=== Exercise instructions ===
Copy out word for word everything in the data below, from the line containing "Click the info icon beside Analyze chart" down to the end of the data.

Recorded data:
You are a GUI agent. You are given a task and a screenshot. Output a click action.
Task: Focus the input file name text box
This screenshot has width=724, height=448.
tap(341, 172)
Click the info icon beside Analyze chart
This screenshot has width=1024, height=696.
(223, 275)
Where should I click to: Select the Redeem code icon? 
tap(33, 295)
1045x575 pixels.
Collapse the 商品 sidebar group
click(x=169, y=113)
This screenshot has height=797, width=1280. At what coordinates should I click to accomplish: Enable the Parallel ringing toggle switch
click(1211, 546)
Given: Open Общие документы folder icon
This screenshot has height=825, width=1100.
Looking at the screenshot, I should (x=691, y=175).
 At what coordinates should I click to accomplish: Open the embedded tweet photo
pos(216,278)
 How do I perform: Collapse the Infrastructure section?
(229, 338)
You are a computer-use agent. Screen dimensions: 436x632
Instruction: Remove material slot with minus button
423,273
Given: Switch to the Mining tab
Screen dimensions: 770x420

=== Response for this exercise ===
Click the info icon beside Analyze chart
This screenshot has width=1024, height=696.
(223, 275)
Where should I click to: Select the Redeem code icon? 
tap(33, 295)
1045x575 pixels.
Collapse the 商品 sidebar group
click(x=169, y=113)
This screenshot has height=797, width=1280. At what coordinates should I click to accomplish: Enable the Parallel ringing toggle switch
click(1211, 546)
Given: Open Общие документы folder icon
This screenshot has height=825, width=1100.
Looking at the screenshot, I should (x=691, y=175).
 At what coordinates should I click to accomplish: Open the embedded tweet photo
pos(216,278)
 How do I perform: Collapse the Infrastructure section?
(229, 338)
You are a computer-use agent. Screen dimensions: 436x632
Instruction: Remove material slot with minus button
423,273
Given: Switch to the Mining tab
Screen dimensions: 770x420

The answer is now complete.